The First Two Servants

This coming Sunday is the 33rd Sunday in Ordinary Time. Our gospel is the Parable of the Talents: Immediately 16 the one who received five talents went and traded with them, and made another five. 17 Likewise, the one who received two made another two. 18 But the man who received one went off and dug a hole in the ground and buried his master’s money. 19 After a long time the master of those servants came back and settled accounts with them.

The first servant eagerness is a model for enthusiastic discipleship. He and his first colleague achieved spectacular results (100% profit), but clearly there was a risk involved, which their other coworker was unwilling to face. No doubt he would have justified his action as prudent rather than lazy (his master’s term for it, v. 26), but his prudence results in no benefit to his master.  Of course there is some benefit to simply maintaining the status quo. A contemporary rabbinic axiom was “Money can only be kept safe by placing it in the earth.” (b. B. Meṣiʿa 42a).
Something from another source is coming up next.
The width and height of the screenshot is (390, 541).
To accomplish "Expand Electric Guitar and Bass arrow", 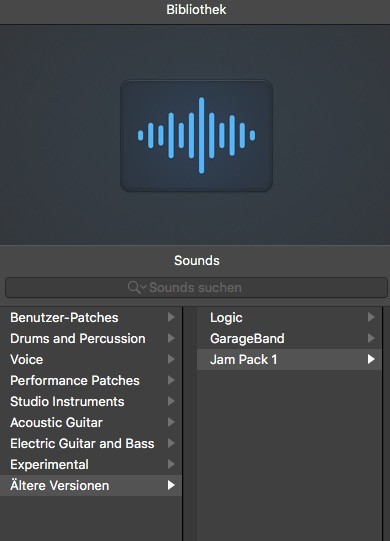I will [171, 443].
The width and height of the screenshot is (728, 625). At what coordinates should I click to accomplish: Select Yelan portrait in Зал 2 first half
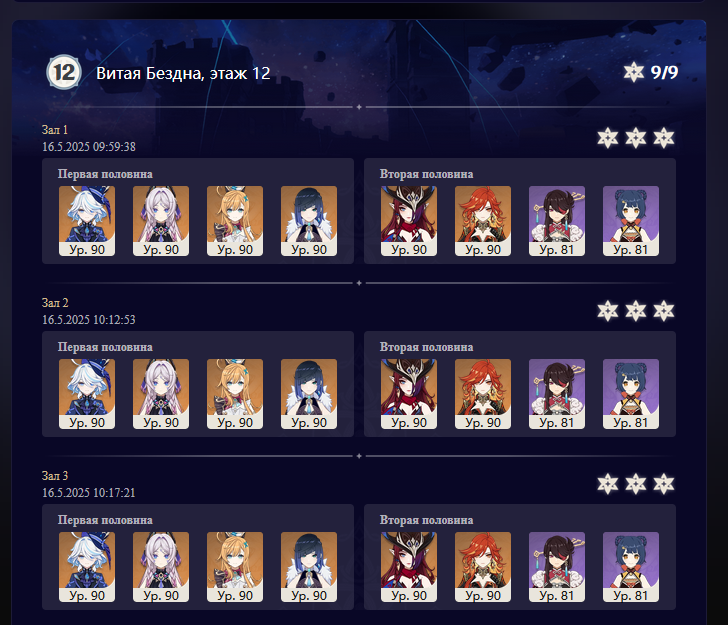[309, 394]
The “long time” in this parable corresponds to the delay in 24:48 and 25:5. There is time for life (and trade) to take its normal course. What exact course is taken depends on the servant. The settling of accounts immediately on the master’s return indicates what the opening scene has not made explicit: that the master was expecting his money to have been put to good use in the interval.

20 The one who had received five talents came forward bringing the additional five. He said, ‘Master, you gave me five talents. See, I have made five more.’ 21 His master said to him, ‘Well done, my good and faithful servant. Since you were faithful in small matters, I will give you great responsibilities. Come, share your master’s joy.’ 22 (Then) the one who had received two talents also came forward and said, ‘Master, you gave me two talents. See, I have made two more.’ 23 His master said to him, ‘Well done, my good and faithful servant. Since you were faithful in small matters, I will give you great responsibilities. Come, share your master’s joy.’ 
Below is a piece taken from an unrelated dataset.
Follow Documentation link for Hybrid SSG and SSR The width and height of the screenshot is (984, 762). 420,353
Note that the master’s response to the first two servants does not depend upon the initial endowment. He welcomes each of them regardless of their abilities, what they were given to begin with, or even the final margin of gain. Consider the workers in the vineyard (20:1–16) where some did not have the opportunity to work as long as others, but all were equally rewarded. These servants are commended, like the servant of 24:45, as “faithful:” they have done what was expected of them. But the reward for reliability, as for the servant in 24:47, is not to be released from responsibility but to be given more of it. You don’t “retire” from being a disciple. If a sum such as five talents is “small matters,” the great things which follow will be a huge responsibility indeed. But along with the added responsibility goes a significant change of status, the new relationship of sharing the master’s joy.

In the story of the Rich Young Man, 19:28 suggests that in the “new age” the reward for faithfulness will be to share the authority of the enthroned Son of Man. Is it reading too much into our parable to envisage heaven as a state not of relaxed pleasure but of active cooperation with the purpose of God as well as enjoyment of his favor?